What this task involves: Though the records contain pictures, copy none of them; repeat exactly the lines from the one with "Screen dimensions: 696x441" to the end.

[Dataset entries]

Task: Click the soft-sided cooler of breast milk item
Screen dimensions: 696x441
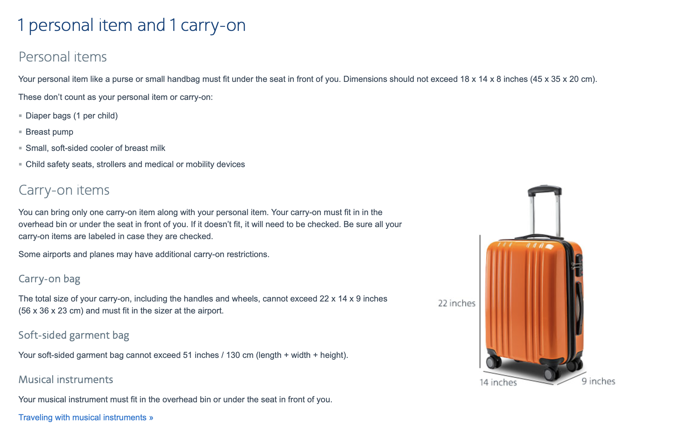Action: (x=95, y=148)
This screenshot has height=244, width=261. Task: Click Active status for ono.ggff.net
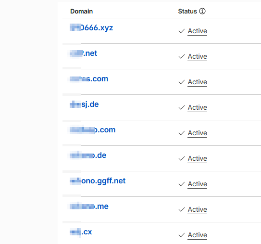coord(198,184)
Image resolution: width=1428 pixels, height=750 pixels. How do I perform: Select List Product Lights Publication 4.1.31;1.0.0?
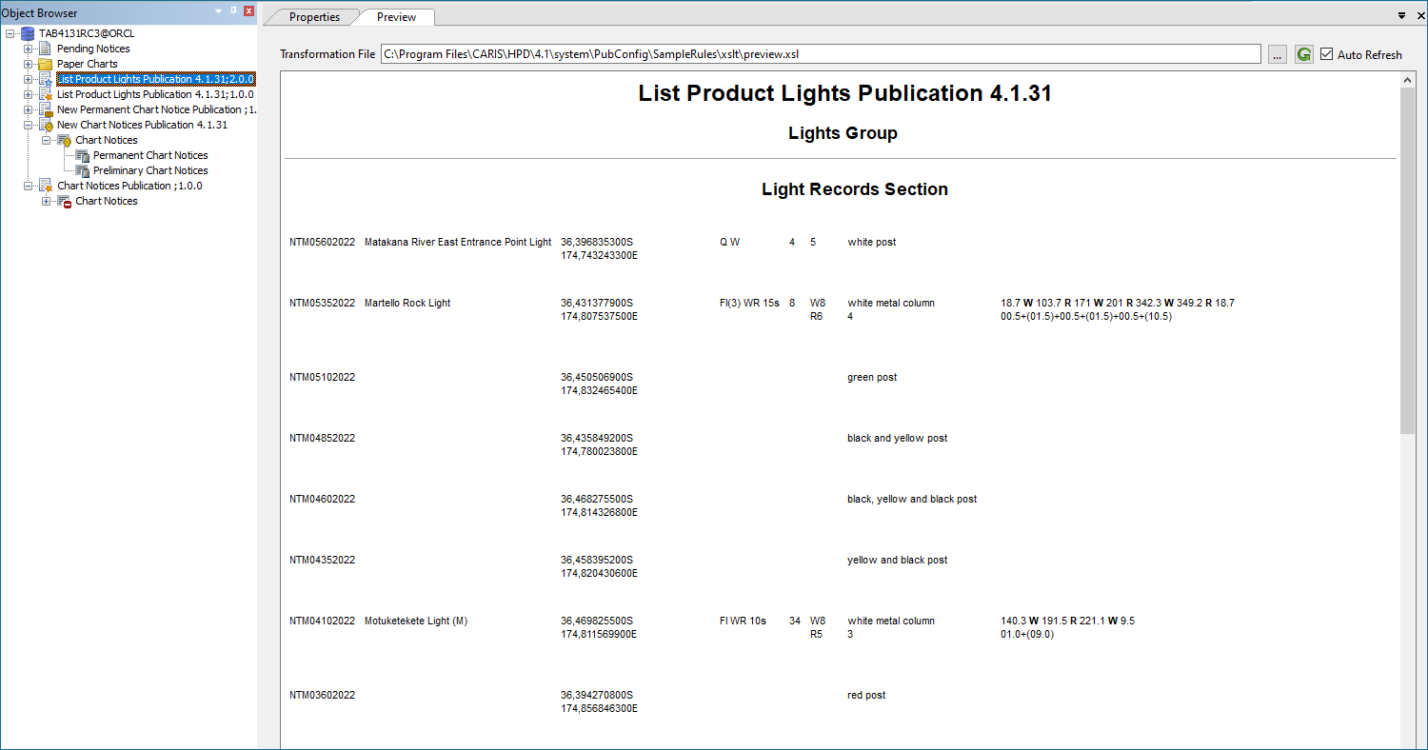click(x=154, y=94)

Exercise solution:
Screen dimensions: 696x441
Action: (x=95, y=148)
This screenshot has height=244, width=261. Task: Click Active status for ono.ggff.net
coord(198,184)
Image resolution: width=1428 pixels, height=750 pixels. How do I perform: Select List Product Lights Publication 4.1.31;1.0.0?
click(x=154, y=94)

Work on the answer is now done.